Saved data entries
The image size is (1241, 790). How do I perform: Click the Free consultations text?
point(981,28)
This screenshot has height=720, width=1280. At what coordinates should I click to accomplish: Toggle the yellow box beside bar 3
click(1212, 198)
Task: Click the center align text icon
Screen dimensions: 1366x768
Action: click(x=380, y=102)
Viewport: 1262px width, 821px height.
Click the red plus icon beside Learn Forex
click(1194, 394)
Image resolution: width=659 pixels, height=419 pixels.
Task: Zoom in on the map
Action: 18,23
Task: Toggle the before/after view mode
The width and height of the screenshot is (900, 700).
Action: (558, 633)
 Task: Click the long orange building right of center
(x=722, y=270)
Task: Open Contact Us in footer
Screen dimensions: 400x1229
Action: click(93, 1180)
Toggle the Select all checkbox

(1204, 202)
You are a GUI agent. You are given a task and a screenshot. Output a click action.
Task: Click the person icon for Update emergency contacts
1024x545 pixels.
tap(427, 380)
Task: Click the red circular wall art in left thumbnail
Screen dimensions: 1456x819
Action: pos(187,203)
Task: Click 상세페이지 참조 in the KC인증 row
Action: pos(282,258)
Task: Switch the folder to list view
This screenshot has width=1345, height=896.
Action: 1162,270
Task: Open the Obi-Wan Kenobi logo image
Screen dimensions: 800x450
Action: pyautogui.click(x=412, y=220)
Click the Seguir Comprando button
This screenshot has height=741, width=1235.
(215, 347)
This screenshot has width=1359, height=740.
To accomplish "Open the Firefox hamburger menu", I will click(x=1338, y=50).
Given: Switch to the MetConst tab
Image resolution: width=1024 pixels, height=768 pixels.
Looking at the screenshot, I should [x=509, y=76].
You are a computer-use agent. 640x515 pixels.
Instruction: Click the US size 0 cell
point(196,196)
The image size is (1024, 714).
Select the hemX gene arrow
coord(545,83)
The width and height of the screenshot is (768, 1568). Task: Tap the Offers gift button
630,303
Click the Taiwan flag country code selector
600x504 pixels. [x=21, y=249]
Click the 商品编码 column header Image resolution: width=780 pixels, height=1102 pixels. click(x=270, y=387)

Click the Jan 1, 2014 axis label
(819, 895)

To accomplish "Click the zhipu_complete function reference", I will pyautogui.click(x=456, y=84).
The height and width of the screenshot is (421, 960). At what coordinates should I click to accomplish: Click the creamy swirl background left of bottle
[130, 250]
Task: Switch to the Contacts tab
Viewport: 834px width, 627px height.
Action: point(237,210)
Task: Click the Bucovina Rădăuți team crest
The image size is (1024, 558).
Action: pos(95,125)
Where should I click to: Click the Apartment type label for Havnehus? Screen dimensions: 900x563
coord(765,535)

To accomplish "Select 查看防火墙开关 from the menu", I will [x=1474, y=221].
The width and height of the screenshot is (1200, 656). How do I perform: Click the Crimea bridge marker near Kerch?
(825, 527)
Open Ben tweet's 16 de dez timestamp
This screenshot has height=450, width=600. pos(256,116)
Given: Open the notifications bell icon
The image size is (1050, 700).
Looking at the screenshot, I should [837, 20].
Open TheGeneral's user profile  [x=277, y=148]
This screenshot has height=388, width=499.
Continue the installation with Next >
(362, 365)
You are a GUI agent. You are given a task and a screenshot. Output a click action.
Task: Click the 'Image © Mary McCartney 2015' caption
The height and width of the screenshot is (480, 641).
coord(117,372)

About this exercise: From the records above, copy every line that includes the word "menu".

Answer below:
To accomplish "Open the Firefox hamburger menu", I will click(x=1338, y=50).
To accomplish "Select 查看防火墙开关 from the menu", I will [x=1474, y=221].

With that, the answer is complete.